[Stored data]

*** Block opens ***

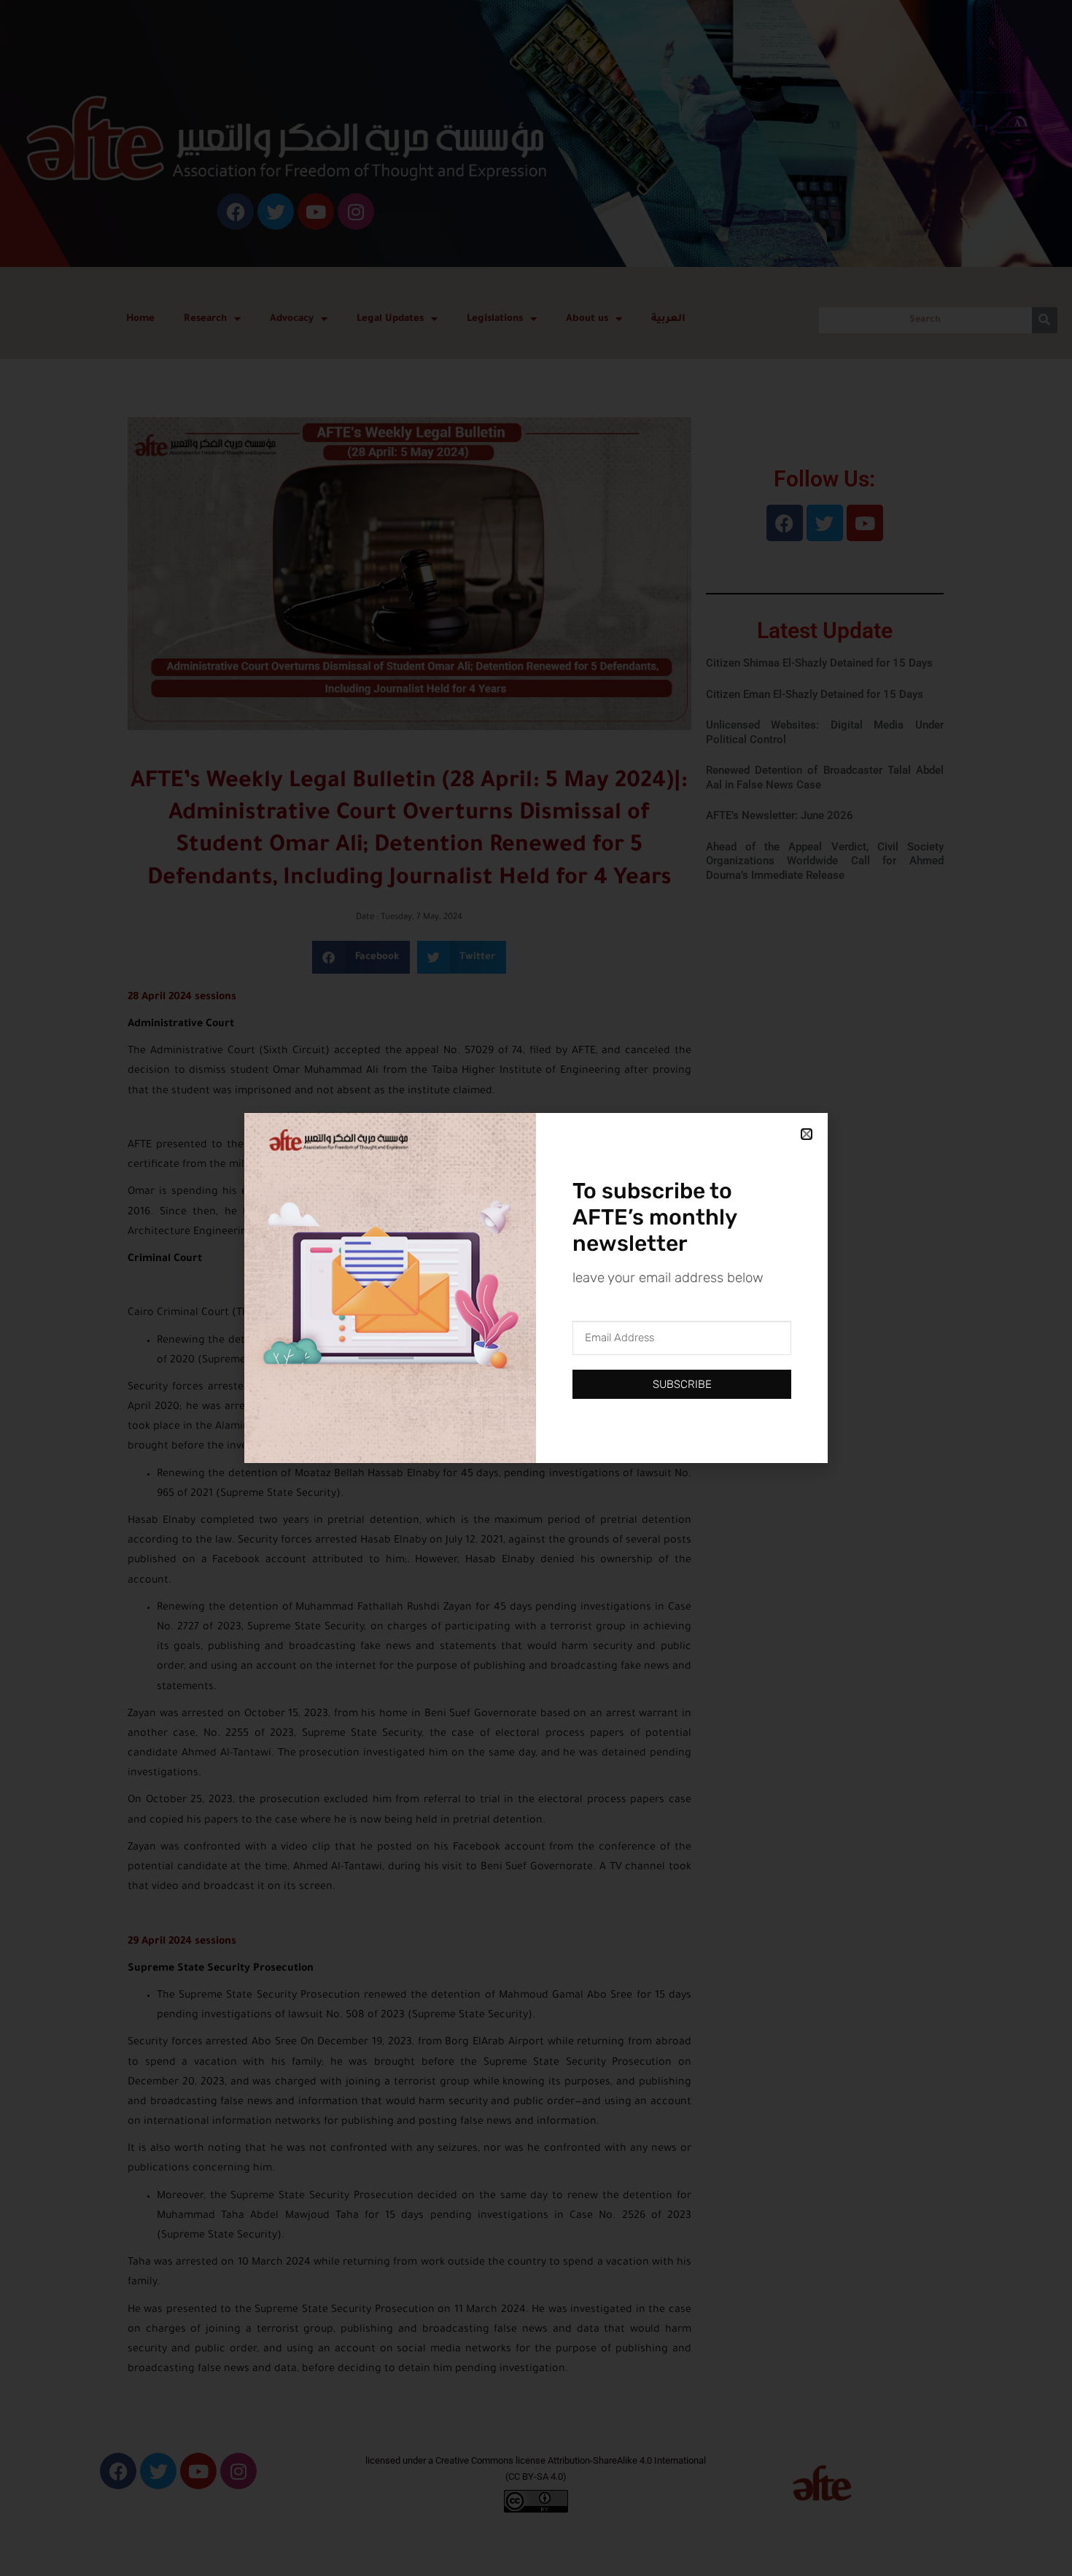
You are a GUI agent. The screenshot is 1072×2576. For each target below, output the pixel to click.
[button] (806, 1134)
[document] (536, 1288)
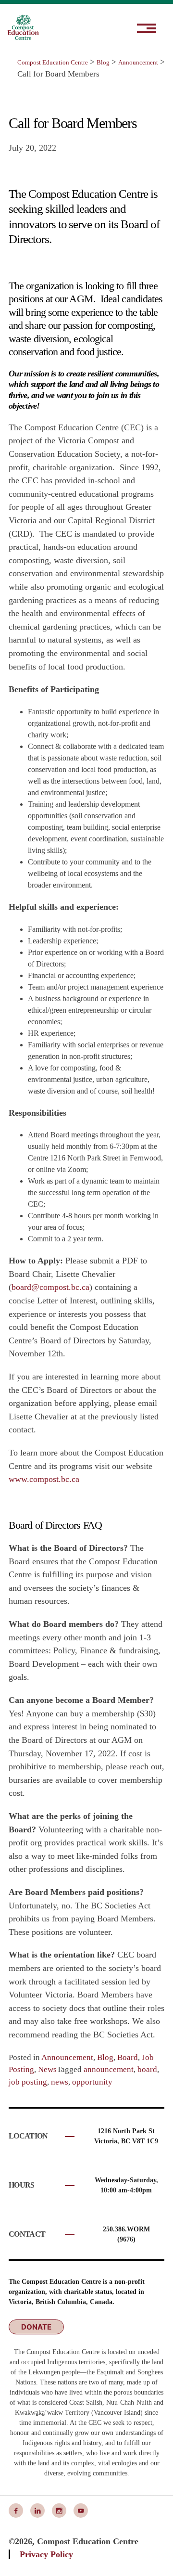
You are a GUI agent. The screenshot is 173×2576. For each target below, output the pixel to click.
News (47, 2069)
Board (127, 2057)
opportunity (92, 2082)
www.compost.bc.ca (44, 1479)
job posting (28, 2082)
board (147, 2069)
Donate (36, 2326)
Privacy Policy (46, 2554)
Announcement (67, 2057)
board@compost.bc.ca (50, 1287)
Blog (105, 2057)
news (59, 2082)
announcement (109, 2069)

*** Block closes ***

Pictures stay out; copy every entry above exactly.

* RESPONSE TO THIS EXERCISE:
You are a GUI agent. The screenshot is 1072×2576. For each target below, output the pixel to click.
[button] (806, 1134)
[document] (536, 1288)
You are a GUI agent. The screenshot is 173×2576. For each target below, output the pixel to click.
News (47, 2069)
Board (127, 2057)
opportunity (92, 2082)
www.compost.bc.ca (44, 1479)
job posting (28, 2082)
board (147, 2069)
Donate (36, 2326)
Privacy Policy (46, 2554)
Announcement (67, 2057)
board@compost.bc.ca (50, 1287)
Blog (105, 2057)
news (59, 2082)
announcement (109, 2069)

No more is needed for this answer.